As the owner of the canal, the Pennsylvania Railroad Company maintained this bridge from July 31, 1857, until March 13, 1867, when it sold the Juniata division to the Pennsylvania canal company. This sale was made in pursuance of the Act of May 1, 1866, P. L. 1068, by which the canal company was incorporated, with authority to purchase, and the Pennsylvania Railroad Company was authorized to sell. The statutory condition of the sale was that the canal company, as purchaser, should be “subject to all the requirements and conditions ” under which the conveyance had been made by the state to the Pennsylvania Railroad Company; and the burden of maintaining the bridges that had been erected by the state over the canal passed from the railroad company to the canal company.

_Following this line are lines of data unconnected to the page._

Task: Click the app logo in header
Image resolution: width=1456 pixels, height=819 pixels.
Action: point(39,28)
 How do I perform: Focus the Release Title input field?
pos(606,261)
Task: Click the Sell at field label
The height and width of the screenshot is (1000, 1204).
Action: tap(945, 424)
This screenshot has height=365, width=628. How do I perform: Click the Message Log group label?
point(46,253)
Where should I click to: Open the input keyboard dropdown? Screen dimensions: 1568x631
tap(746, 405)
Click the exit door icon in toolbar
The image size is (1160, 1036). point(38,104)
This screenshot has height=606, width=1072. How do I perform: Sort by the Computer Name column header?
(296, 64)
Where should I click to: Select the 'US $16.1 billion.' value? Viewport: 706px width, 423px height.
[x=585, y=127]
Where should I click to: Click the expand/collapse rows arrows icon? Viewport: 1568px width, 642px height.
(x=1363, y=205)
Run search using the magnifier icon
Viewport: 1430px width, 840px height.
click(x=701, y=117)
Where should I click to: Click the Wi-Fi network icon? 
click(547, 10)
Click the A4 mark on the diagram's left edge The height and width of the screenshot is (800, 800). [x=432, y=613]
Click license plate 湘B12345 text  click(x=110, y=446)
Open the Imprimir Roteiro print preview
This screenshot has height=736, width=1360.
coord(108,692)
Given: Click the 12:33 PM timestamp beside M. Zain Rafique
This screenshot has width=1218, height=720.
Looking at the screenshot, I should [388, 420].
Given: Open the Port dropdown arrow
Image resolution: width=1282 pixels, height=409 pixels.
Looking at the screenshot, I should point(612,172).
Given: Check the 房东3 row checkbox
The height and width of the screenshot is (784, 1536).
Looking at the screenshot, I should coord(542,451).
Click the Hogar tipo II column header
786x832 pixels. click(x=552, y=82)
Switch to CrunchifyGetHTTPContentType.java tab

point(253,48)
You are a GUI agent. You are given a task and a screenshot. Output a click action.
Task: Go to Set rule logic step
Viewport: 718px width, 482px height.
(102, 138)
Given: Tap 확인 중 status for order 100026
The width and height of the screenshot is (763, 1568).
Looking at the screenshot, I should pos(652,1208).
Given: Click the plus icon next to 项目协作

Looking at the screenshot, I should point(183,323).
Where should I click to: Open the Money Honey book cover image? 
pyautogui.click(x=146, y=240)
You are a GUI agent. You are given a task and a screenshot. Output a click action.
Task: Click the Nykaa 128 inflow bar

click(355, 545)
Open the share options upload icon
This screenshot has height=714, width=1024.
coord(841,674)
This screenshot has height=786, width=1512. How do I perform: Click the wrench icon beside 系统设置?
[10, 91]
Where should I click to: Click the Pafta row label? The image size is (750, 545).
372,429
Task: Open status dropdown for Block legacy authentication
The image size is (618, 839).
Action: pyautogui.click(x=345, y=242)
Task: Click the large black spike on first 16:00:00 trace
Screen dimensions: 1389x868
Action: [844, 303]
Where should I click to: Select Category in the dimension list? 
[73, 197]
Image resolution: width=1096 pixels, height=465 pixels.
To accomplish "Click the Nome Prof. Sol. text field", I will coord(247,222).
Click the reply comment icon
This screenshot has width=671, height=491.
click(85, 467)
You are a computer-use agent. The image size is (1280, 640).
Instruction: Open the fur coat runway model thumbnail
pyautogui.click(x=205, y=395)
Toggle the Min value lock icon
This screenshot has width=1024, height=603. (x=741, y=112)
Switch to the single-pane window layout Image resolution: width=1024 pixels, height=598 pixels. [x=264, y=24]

During the time of its ownership of the canal the Pennsylvania canal company maintained the bridge and expended money on the same down to and including 1899. In that year, by the Act of March 16, 1899, P. L. 9, it was given authority “ to abandon the public use of all that portion of its canal now owned and controlled by it, situated on the Juniata Division, and extending from the first lock east of Newton Hamilton, including the river dam adjacent thereto in Mifflin county [144]*144to the Juniata Junction at Duncan’s island, in Dauphin county; and to sell or lease the material thereof, and such estate as it may possess in the land and real estate on which the same is situated and which is appurtenant thereto from time to time as it may deem proper, and make conveyance thereof.” In pursuance of this act the directors of the canal company, with the approval of the stockholders, abandoned the canal “ for the purpose of navigation.” Their right to abandon extended no further. They were authorized “ to abandon the public use ” of the canal. The bed of the canal itself, as land, continued to be the property of the company, and it was authorized to sell or lease such estate as it possessed in the same.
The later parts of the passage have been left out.